Lisa, in the Belgian school system, learned Bohr model around 15, but thinks this was also supplemented by the teacher saying "well actually it's more complicated".

So from the three of us, with somewhat varying levels of eventual interest in science, I'd say our experience suggests the analogy will land as we were basically taught the Bohr model with that caveat.

(no subject)

Date: 2026-01-16 12:56 am (UTC)
watersword: Keira Knightley, in Pride and Prejudice (2007), turning her head away from the viewer, the word "elizabeth" written near (Default)
From: [personal profile] watersword

I definitely absorbed the Bohr model from General Zeitgeist as a child; by the time I took a formal chemistry class in high school at age ...fifteen?, eleventh grade, when the teacher asked us to draw atoms on the whiteboard on the first day of class, I drew the quantum model and felt verysmug when my classmates all drew the Bohr model.
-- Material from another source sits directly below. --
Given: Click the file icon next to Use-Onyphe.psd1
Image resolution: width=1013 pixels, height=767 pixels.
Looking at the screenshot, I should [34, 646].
I have no idea when I learned this, mind, and also that would be my last success in chem class.

(no subject)

Date: 2026-01-16 01:54 am (UTC)
redbird: closeup of me drinking tea, in a friend's kitchen (Default)
From: [personal profile] redbird
I think I was aware of the Bohr model by 8th grade (age 13), but I don't remember whether I was taught that in school, or just picked it up from the zeitgeist: in those days libraries were using a schematic of the Bohr atom to label science fiction books. (I think some still are).

I'm also not sure when/where I learned about the current consensus model.

For reference, I'm 62, born and raised in the United States, specifically New York City.

(no subject)

Date: 2026-01-16 01:59 am (UTC)
starlady: Raven on a MacBook (Default)
From: [personal profile] starlady
I'm in the States. We learned the Bohr model as the original idea and then immediately moved into the current consensus model, in both middle school and high school chemistry.